Já postei sobre low-carb e performance e vimos sua eficácia, tanto no emagrecimento quanto na melhoria da performance esportiva.

Dessa vez, quero trazer partes de uma revisão que tem como objetivo examinar as evidências das dietas de LCHF na melhoria de vários aspectos do desempenho atlético.
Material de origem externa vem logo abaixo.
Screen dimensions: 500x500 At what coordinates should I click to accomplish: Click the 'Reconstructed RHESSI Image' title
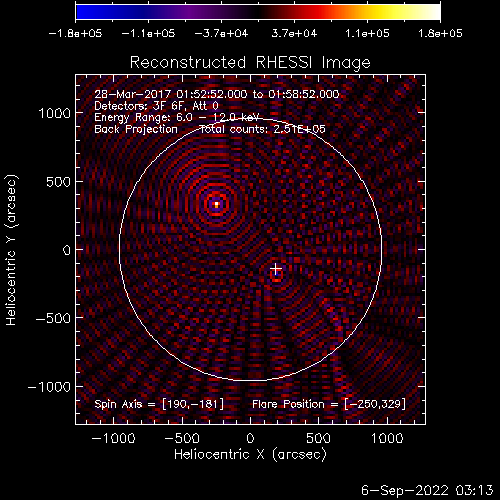tap(250, 62)
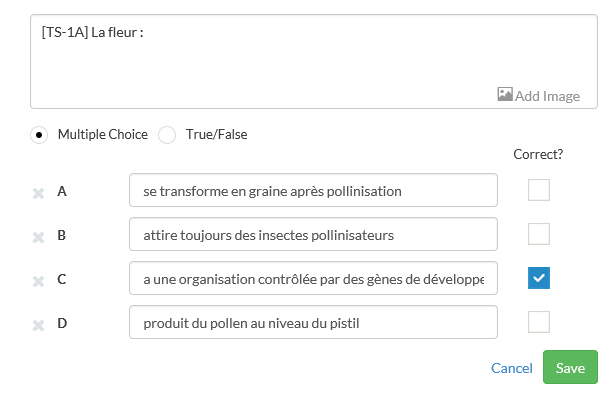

  • A adaptação a longo prazo às dietas LCHF produz benefícios metabólicos ainda maiores incluindo uma maior taxa de oxidação da gordura e taxas mais baixas de oxidação de carboidratos e glicogenólise;
  • Grandes diminuições na taxa de oxidação de carboidratos e taxa de utilização de glicogênio muscular sem comprometer o tempo de exaustão com intensidade moderada;
  • um estudo recente (Volek et al., 2016) revelou que os atletas de ultrarresistência que consumiram dietas LCHF durante pelo menos 6 meses alcançaram maior intensidade de pico de exercício suportada por oxidação de gordura do que os atletas na dieta HCLF;
  • O atletas mostraram estar adaptados a maior taxa de oxidação de gordura e uma menor taxa de oxidação de carboidratos durante o exercício prolongado com 64% VO2max.
  • Após uma corrida de 3 horas, os atletas LCHF tinham o conteúdo de glicogênio similar aos atletas HCLF

Assim, a hipótese de que a dieta LCHF a longo prazo pode melhorar o desempenho em eventos de ultra-resistência, como o triatlo de ultra-maratona e ironman, apoiando uma maior taxa de oxidação de gordura com maior intensidade de exercício relativo e com efeito de poupança de glicogênio.

Nesses eventos, os atletas adaptados à LCHF podem manter maior intensidade de exercício relativo durante a maior parte da distância, preservando o glicogênio muscular para sprints na fase posterior das competições.